In Mr Bartlett’s view, higher tax revenues are needed to stabilise the US’s finances; one of the goals of tax reform should be to make the higher tax burden more bearable. But it will not happen unless there is a much better public understanding of how the tax system works. The author sets out to guide the uninitiated through the fundamentals of taxation at the simplest level. This deceptively dry approach is the basis of a powerful critique of the myths, misconceptions and inequities of the tax code.
The public misunderstands basic facts about the tax system. Polls show that most people overestimate federal tax rates. Few know that close to half of all tax filers either pay no federal taxes or get a refund. Even for the wealthiest people, the top rate of 35 per cent – half what it was as recently as 1980 – is not nearly as high as people imagine. The reason the US has one of the most progressive income tax systems in the world is that the income threshold at which the top rate takes effect is much higher than other countries.
Rates are only part of the story. Many taxpayers in the top 1 per cent of the income distribution pay less of their income in federal income taxes than those barely in the middle class. One reason is that wealthy people often own their businesses, so can pay themselves in the form of lightly-taxed dividends. Another reason – the main target of Mr Bartlett’s ire – is the plethora of credits, deductions and tax breaks that distort behaviour and subsidise special interest groups. The curtailment of these tax “expenditures” would be enough to raise the revenues the US needs.
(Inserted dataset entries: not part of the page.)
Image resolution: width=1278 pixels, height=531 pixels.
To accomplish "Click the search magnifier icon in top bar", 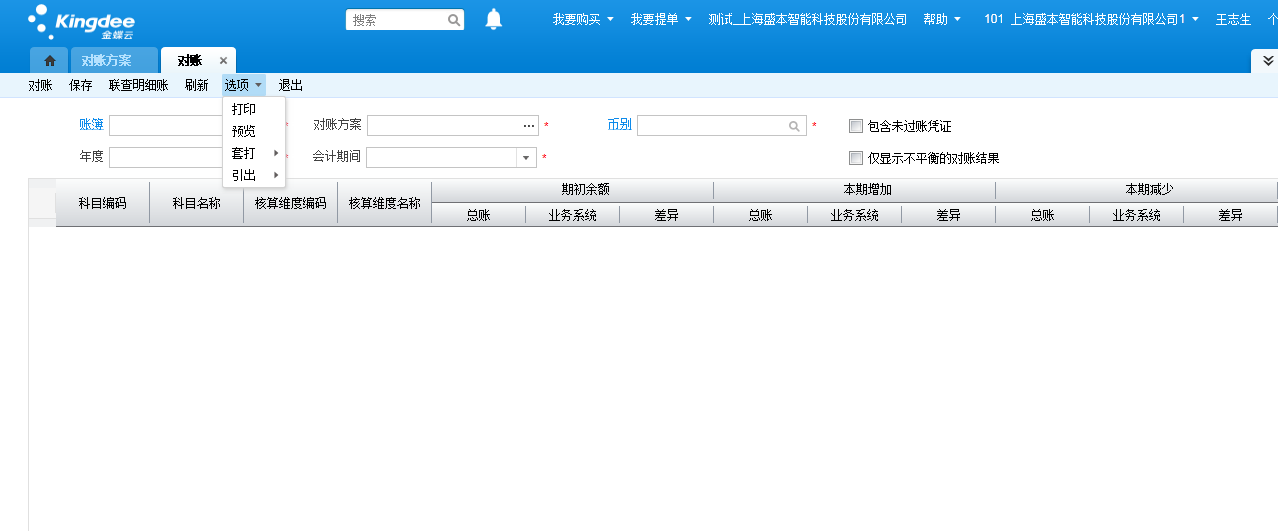I will coord(453,20).
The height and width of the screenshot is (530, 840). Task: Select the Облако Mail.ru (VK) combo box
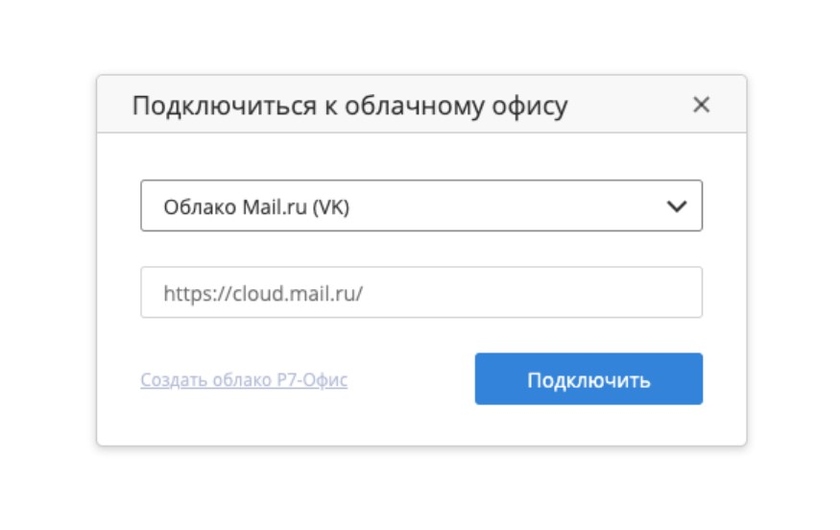click(x=421, y=206)
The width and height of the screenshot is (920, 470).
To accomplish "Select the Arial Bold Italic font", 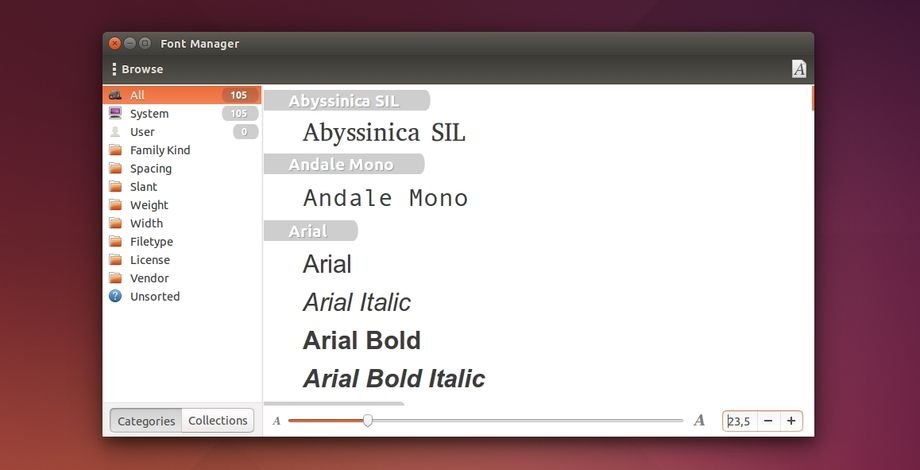I will (393, 379).
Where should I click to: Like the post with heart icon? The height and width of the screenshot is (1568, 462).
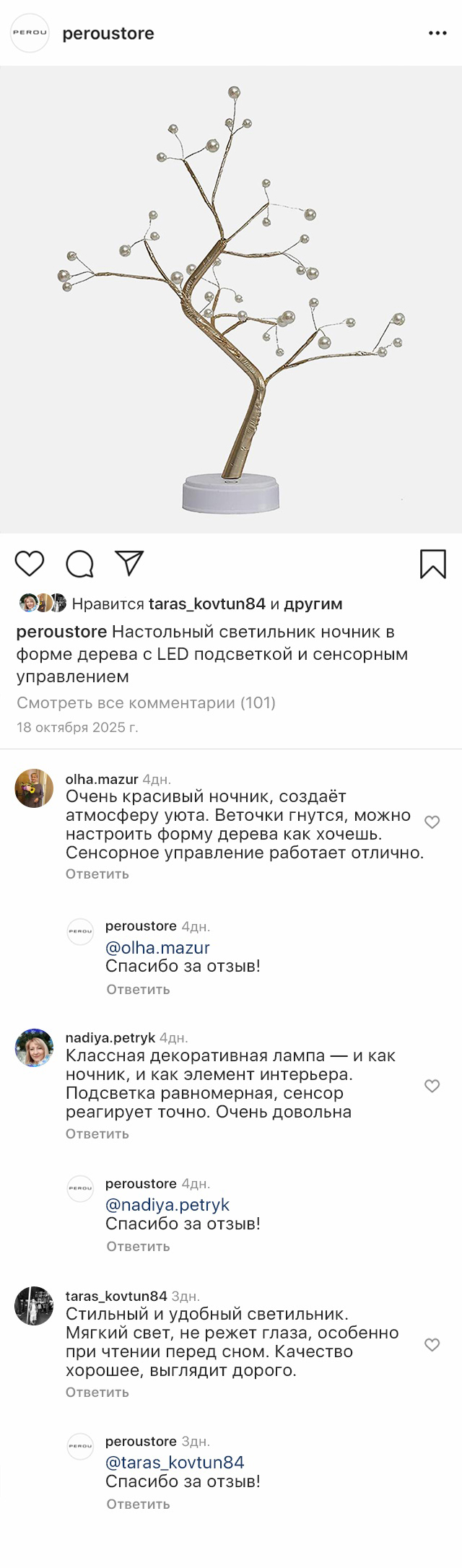(x=30, y=563)
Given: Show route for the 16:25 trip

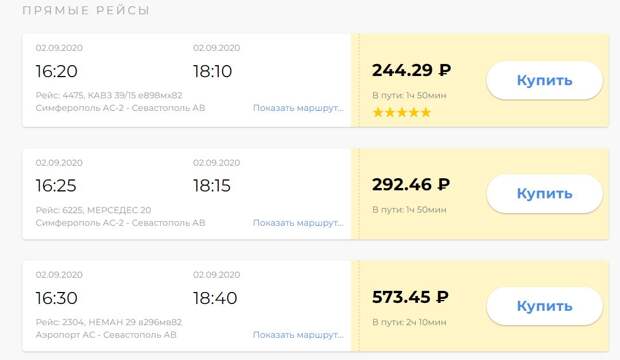Looking at the screenshot, I should [x=298, y=223].
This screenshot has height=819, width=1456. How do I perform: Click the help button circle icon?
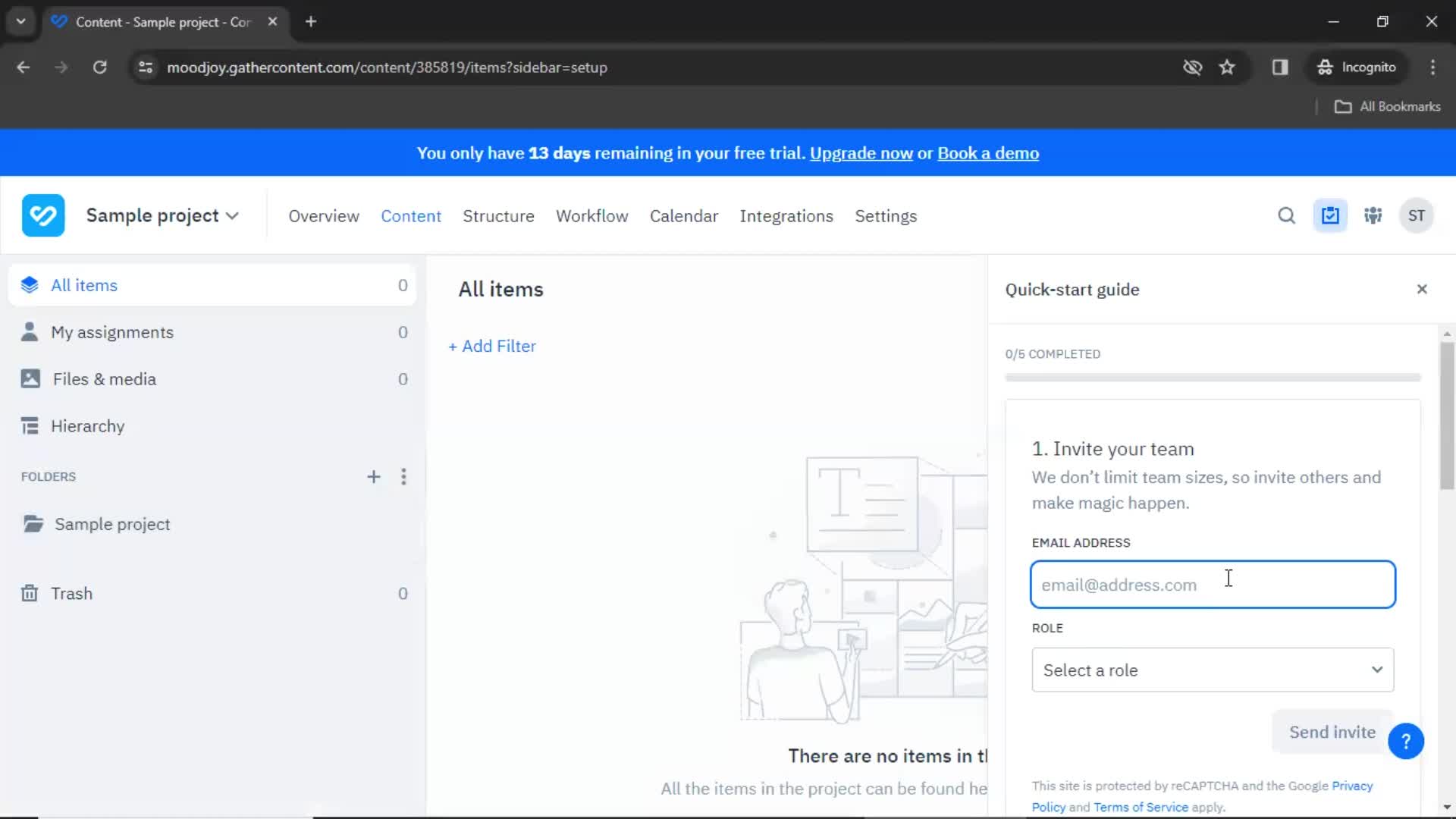1405,740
This is not a novel suggestion. As a veteran tax reformer, Mr Bartlett has spent years fruitlessly arguing for the abolition of cherished reliefs, such as mortgage interest deduction, which costs nearly $100bn a year. He views such tax breaks as “loopholes” and laments the absence of popular outrage about the scope they provide for gaming the system.
The reason, he speculates, is the declining emphasis on a balanced budget and the oft-repeated mantra that “deficits don’t matter”: the public no longer believes that if some taxpayers do not pay their share, others will have to pay more.
Conservative opposition to higher taxes is overwhelming and probably insurmountable. But attitudes can change. The trigger could be inflation, high interest rates and economic instability ushered in by a worsening debt crisis. Mr Bartlett points out that when inflation became a problem in the 1960s, people saw budget deficits as the primary cause. This made them more sympathetic to tax increases, such as the 1968 surtax.
Mr Bartlett believes the US could learn lessons from other countries. He is an advocate of value added tax. European tax structures are less harmful to growth than many Americans believe. Large welfare states require very conservative tax systems that tax capital lightly and consumption heavily. That allows large revenues to be raised without reducing economic growth. European countries accepted this trade-off long ago but the US has not. Conservatives still believe that the welfare state can be controlled by slashing spending, while liberals resist regressive tax systems as unfair.
This is a provocative book and its recommendations – not least the suggestion that the US seeks inspiration from European welfare states – will infuriate some readers. Its persuasive powers are uneven: some passages are repetitive while others – such as the difficulty of taxing companies in an age of globalisation – are all too brief. But overall, it is remarkably successful in interweaving the underlying economics of the US tax system with the political choices that have made it what it is.
The challenges the book describes are not insurmountable. But reform will require compromises from all sides that are currently unthinkable as the US heads into an election year. Politicians seem unable to grapple with radical change. But once their backs are against the wall, coping with a future debt crisis, perhaps they will.